[Task details]: Copy out every line of the data that follows, exactly.

----- Input records -----

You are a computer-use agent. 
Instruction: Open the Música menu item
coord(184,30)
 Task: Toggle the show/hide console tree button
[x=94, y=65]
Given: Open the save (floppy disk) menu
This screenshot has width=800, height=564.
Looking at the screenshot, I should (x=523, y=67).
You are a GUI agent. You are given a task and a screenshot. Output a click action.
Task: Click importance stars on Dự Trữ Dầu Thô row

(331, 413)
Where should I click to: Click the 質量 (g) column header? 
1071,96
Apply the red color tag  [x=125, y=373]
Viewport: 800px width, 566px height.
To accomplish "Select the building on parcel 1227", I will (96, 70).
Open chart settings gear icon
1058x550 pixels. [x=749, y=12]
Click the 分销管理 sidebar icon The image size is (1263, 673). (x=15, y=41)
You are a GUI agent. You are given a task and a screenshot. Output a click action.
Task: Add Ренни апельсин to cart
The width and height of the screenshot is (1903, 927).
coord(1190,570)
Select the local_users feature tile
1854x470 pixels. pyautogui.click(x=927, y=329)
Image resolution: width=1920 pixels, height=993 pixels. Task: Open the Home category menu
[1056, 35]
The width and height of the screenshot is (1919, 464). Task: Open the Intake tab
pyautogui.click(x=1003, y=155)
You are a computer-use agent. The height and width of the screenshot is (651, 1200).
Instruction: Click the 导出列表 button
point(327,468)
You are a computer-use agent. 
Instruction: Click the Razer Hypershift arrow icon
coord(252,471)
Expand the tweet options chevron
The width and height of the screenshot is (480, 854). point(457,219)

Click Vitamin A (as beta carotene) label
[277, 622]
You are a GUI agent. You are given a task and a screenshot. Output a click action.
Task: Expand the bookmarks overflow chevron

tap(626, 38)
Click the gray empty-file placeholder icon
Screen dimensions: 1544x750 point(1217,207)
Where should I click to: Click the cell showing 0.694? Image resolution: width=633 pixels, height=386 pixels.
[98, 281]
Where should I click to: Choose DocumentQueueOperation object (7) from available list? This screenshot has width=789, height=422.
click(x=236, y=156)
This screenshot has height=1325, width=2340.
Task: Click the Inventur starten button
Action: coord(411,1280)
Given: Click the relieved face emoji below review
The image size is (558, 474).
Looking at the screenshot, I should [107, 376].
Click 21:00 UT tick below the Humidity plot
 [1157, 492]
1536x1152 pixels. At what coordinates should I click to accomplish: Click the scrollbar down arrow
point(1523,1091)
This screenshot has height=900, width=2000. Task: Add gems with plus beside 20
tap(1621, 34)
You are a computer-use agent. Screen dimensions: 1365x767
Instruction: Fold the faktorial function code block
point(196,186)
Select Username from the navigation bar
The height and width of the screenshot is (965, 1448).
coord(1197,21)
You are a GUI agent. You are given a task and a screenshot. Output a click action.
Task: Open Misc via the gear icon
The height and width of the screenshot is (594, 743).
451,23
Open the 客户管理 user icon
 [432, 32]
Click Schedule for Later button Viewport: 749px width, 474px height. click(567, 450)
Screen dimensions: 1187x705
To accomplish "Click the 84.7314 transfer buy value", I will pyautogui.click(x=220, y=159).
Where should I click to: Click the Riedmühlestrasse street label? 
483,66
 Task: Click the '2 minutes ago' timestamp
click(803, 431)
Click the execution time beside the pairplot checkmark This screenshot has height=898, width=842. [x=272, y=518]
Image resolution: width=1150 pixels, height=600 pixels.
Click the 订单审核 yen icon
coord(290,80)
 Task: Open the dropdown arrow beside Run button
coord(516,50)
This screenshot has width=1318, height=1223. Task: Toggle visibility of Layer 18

-----

[Exercise output]:
You are a computer-use agent. 
Instruction: Open the Música menu item
coord(184,30)
 Task: Toggle the show/hide console tree button
[x=94, y=65]
Given: Open the save (floppy disk) menu
This screenshot has width=800, height=564.
Looking at the screenshot, I should (x=523, y=67).
You are a GUI agent. You are given a task and a screenshot. Output a click action.
Task: Click importance stars on Dự Trữ Dầu Thô row

(331, 413)
Where should I click to: Click the 質量 (g) column header? 
1071,96
Apply the red color tag  [x=125, y=373]
Viewport: 800px width, 566px height.
To accomplish "Select the building on parcel 1227", I will (96, 70).
Open chart settings gear icon
1058x550 pixels. [x=749, y=12]
Click the 分销管理 sidebar icon The image size is (1263, 673). (x=15, y=41)
You are a GUI agent. You are given a task and a screenshot. Output a click action.
Task: Add Ренни апельсин to cart
The width and height of the screenshot is (1903, 927).
coord(1190,570)
Select the local_users feature tile
1854x470 pixels. pyautogui.click(x=927, y=329)
Image resolution: width=1920 pixels, height=993 pixels. Task: Open the Home category menu
[1056, 35]
The width and height of the screenshot is (1919, 464). Task: Open the Intake tab
pyautogui.click(x=1003, y=155)
You are a computer-use agent. The height and width of the screenshot is (651, 1200).
Instruction: Click the 导出列表 button
point(327,468)
You are a computer-use agent. 
Instruction: Click the Razer Hypershift arrow icon
coord(252,471)
Expand the tweet options chevron
The width and height of the screenshot is (480, 854). point(457,219)

Click Vitamin A (as beta carotene) label
[277, 622]
You are a GUI agent. You are given a task and a screenshot. Output a click action.
Task: Expand the bookmarks overflow chevron

tap(626, 38)
Click the gray empty-file placeholder icon
Screen dimensions: 1544x750 point(1217,207)
Where should I click to: Click the cell showing 0.694? Image resolution: width=633 pixels, height=386 pixels.
[98, 281]
Where should I click to: Choose DocumentQueueOperation object (7) from available list? This screenshot has width=789, height=422.
click(x=236, y=156)
This screenshot has height=1325, width=2340.
Task: Click the Inventur starten button
Action: coord(411,1280)
Given: Click the relieved face emoji below review
The image size is (558, 474).
Looking at the screenshot, I should [107, 376].
Click 21:00 UT tick below the Humidity plot
 [1157, 492]
1536x1152 pixels. At what coordinates should I click to accomplish: Click the scrollbar down arrow
point(1523,1091)
This screenshot has height=900, width=2000. Task: Add gems with plus beside 20
tap(1621, 34)
You are a computer-use agent. Screen dimensions: 1365x767
Instruction: Fold the faktorial function code block
point(196,186)
Select Username from the navigation bar
The height and width of the screenshot is (965, 1448).
coord(1197,21)
You are a GUI agent. You are given a task and a screenshot. Output a click action.
Task: Open Misc via the gear icon
The height and width of the screenshot is (594, 743).
451,23
Open the 客户管理 user icon
 [432, 32]
Click Schedule for Later button Viewport: 749px width, 474px height. click(567, 450)
Screen dimensions: 1187x705
To accomplish "Click the 84.7314 transfer buy value", I will pyautogui.click(x=220, y=159).
Where should I click to: Click the Riedmühlestrasse street label? 
483,66
 Task: Click the '2 minutes ago' timestamp
click(803, 431)
Click the execution time beside the pairplot checkmark This screenshot has height=898, width=842. [x=272, y=518]
Image resolution: width=1150 pixels, height=600 pixels.
Click the 订单审核 yen icon
coord(290,80)
 Task: Open the dropdown arrow beside Run button
coord(516,50)
This screenshot has width=1318, height=1223. Task: Toggle visibility of Layer 18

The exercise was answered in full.